Copy the material from the line containing "Where should I click to: Open" through the end of the material, swapping "pixels" for "px" and leaving everything else unchanged.

[Records from a pointing dataset]
============
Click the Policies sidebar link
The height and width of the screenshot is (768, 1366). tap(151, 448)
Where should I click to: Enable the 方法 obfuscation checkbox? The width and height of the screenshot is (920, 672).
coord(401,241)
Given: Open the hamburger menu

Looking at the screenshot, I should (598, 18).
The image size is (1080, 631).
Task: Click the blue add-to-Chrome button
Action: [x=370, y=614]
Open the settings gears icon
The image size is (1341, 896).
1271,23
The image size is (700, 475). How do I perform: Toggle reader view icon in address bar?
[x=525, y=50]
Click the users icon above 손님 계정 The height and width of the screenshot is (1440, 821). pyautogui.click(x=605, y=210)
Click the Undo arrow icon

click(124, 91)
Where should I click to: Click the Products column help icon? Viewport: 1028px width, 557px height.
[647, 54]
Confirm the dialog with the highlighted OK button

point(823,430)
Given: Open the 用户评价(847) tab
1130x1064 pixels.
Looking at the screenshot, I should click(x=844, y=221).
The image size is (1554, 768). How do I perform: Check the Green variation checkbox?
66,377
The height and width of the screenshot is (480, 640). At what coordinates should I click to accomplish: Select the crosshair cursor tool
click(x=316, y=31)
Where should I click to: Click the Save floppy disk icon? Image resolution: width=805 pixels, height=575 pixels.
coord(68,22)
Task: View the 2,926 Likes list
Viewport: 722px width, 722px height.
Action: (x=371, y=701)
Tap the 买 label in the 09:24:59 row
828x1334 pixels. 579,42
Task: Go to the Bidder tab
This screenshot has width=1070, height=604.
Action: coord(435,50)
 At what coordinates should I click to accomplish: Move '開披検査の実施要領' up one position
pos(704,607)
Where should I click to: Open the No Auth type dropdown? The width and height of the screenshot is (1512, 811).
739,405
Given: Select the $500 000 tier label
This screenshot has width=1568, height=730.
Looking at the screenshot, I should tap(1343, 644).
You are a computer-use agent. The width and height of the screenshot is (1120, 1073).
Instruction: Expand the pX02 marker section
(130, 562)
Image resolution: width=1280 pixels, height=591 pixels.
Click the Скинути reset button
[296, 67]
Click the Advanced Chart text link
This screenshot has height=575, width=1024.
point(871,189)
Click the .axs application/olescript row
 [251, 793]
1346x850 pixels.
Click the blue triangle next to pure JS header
============
[Final answer]
Where should I click to: Open the No Auth type dropdown? The width and height of the screenshot is (1512, 811).
739,405
Given: Select the $500 000 tier label
This screenshot has width=1568, height=730.
Looking at the screenshot, I should tap(1343, 644).
You are a computer-use agent. The width and height of the screenshot is (1120, 1073).
Instruction: Expand the pX02 marker section
(130, 562)
Image resolution: width=1280 px, height=591 px.
Click the Скинути reset button
[296, 67]
Click the Advanced Chart text link
This screenshot has height=575, width=1024.
point(871,189)
Click the .axs application/olescript row
 [251, 793]
1346x850 px.
Click the blue triangle next to pure JS header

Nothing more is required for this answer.